How is it possible to run above AI EV for 1M hands? Quote
02-09-2019 , 02:09 PM
Quote:
Originally Posted by clfst17
Normally with a sample this large the 2 lines will be crossing many times since--despite short-run dis-convergences--they will always be tending to converge.
I think the precise opposite is the case. Most of the convergence (of graph lines) is at the start of a sample.

Over a small sample, it's easy to be + or - 2 buyins, so the lines will often cross a few times. Once you're 20 or 30 buyins above or below EV, it's unlikely that you'll have a "streak" of rungood/runbad that switches everything around. As has been said in the thread, your future expectation is to be EV neutral, so if you're +30 BI after 100k hands, your expectation is to be +30 BI after 200k or 1 million. It doesn't "even out" in the long run. Long-term results are on a "random walk". Half the time (?), the divergence (in absolute number of buyins) will get greater over time.

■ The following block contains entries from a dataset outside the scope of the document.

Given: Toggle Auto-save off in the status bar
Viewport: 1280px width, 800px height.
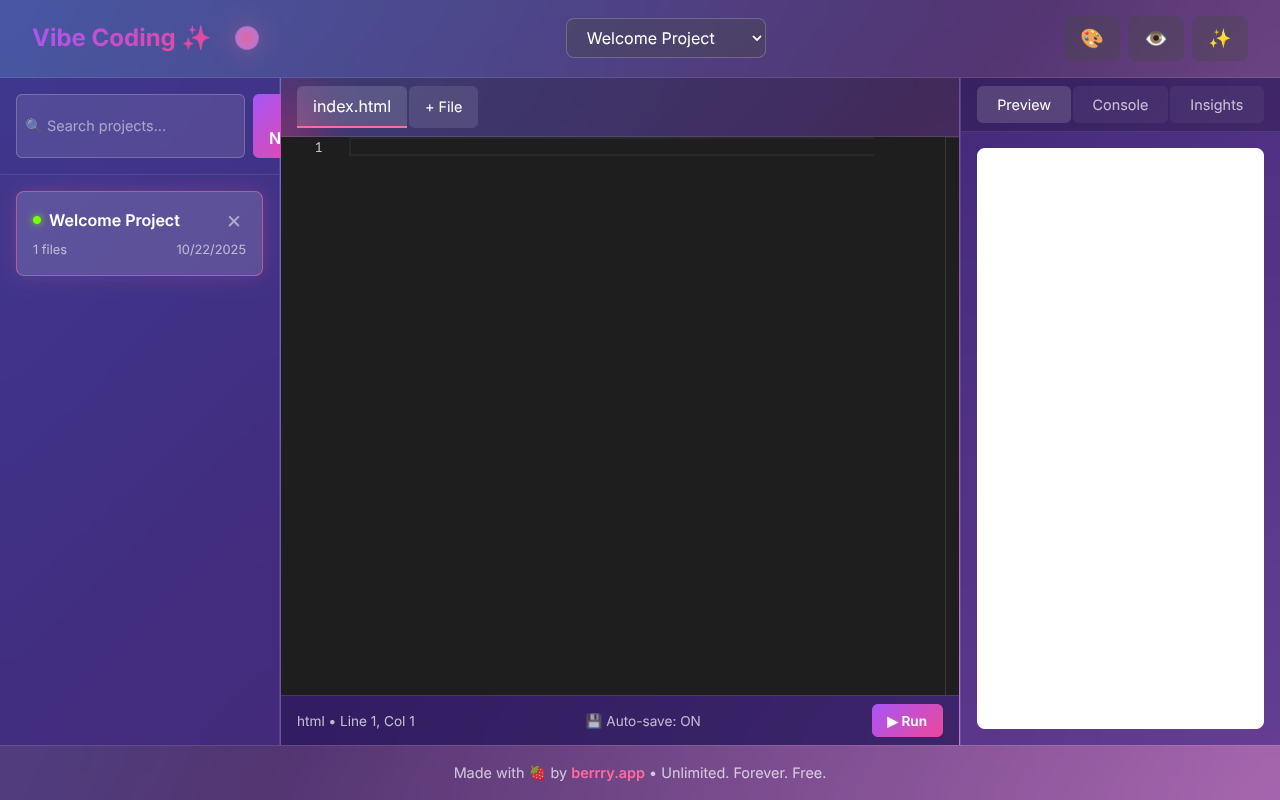Looking at the screenshot, I should (x=643, y=720).
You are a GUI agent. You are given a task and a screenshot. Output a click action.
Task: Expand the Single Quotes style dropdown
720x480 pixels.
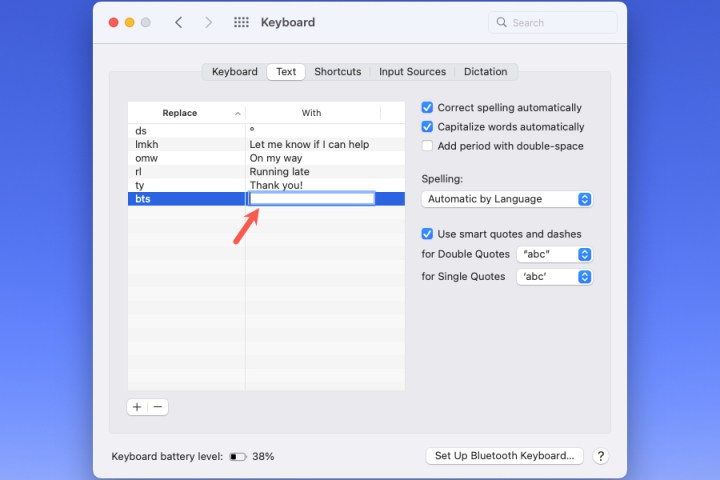coord(554,277)
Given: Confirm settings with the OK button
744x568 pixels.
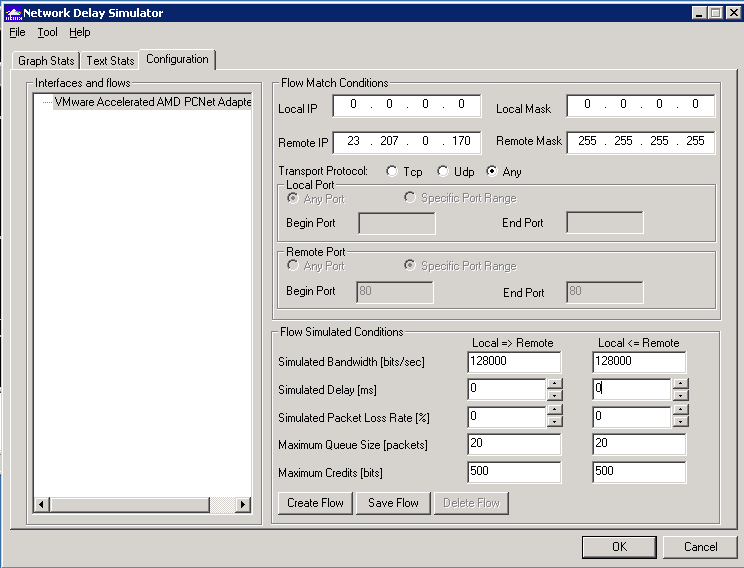Looking at the screenshot, I should click(619, 547).
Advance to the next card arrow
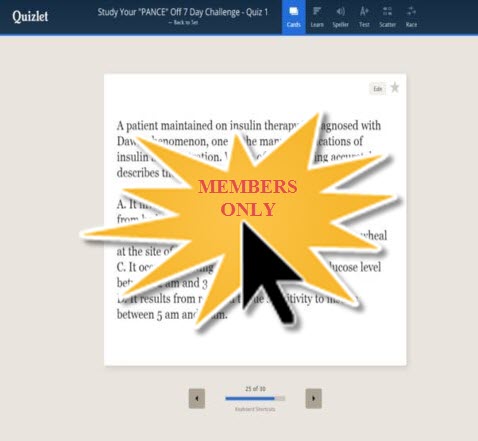The width and height of the screenshot is (478, 441). point(314,398)
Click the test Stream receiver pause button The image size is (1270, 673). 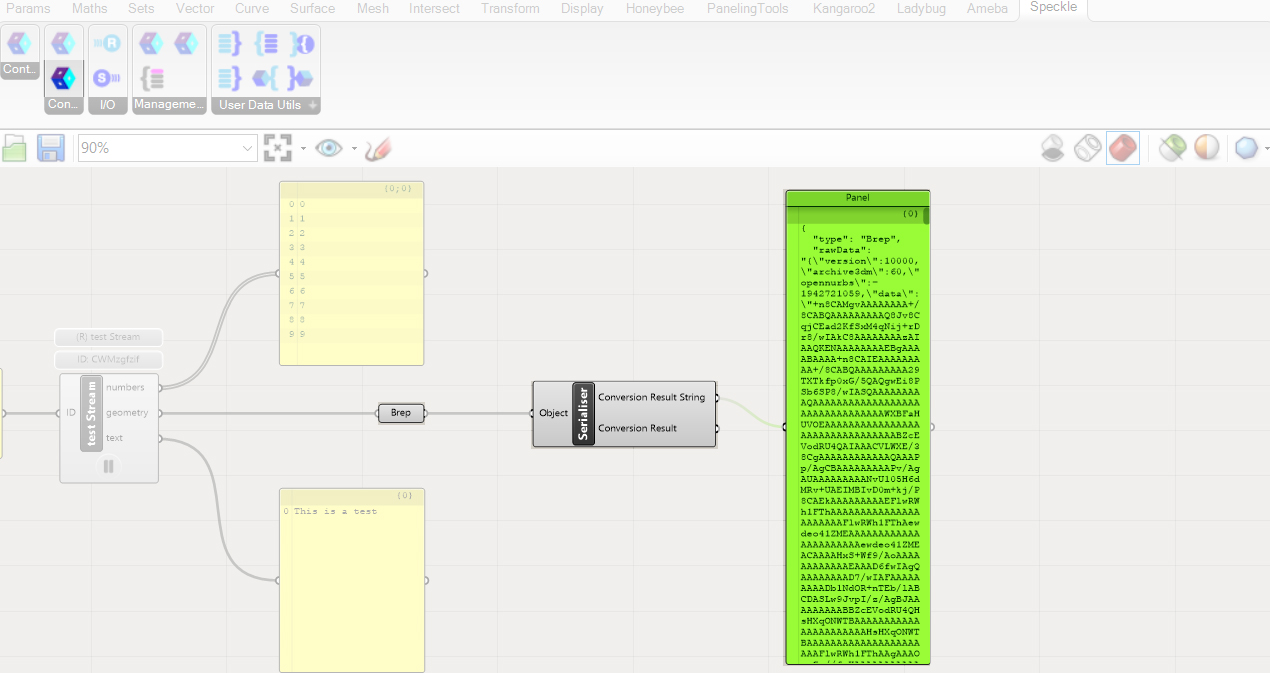click(x=108, y=466)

As shown by this variance simulation, the luckiest and unluckiest graph lines are getting further and further away from the mean:

How is it possible to run above AI EV for 1M hands? Quote
02-09-2019 , 09:35 PM
Quote:
Originally Posted by ArtyMcFly
I think the precise opposite is the case. Most of the convergence (of graph lines) is at the start of a sample.

Over a small sample, it's easy to be + or - 2 buyins, so the lines will often cross a few times. Once you're 20 or 30 buyins above or below EV, it's unlikely that you'll have a "streak" of rungood/runbad that switches everything around. As has been said in the thread, your future expectation is to be EV neutral, so if you're +30 BI after 100k hands, your expectation is to be +30 BI after 200k or 1 million. It doesn't "even out" in the long run. Long-term results are on a "random walk". Half the time (?), the divergence (in absolute number of buyins) will get greater over time.

As shown by this variance simulation, the luckiest and unluckiest graph lines are getting further and further away from the mean:

Actually, no matter how far you get from the mean, you will cross again any number of times with probability 1. "Expected value" is a bit misleading here. The results average around expected value but the range of possible results widen around the expected value.

The standard deviation of results from the mean increases proportionally to the square root of the sample size. However the ratio [observed results]/[expected result] converges to 1. Even the fraction [nth unluckiest observed result]/[expected result] converges to 1.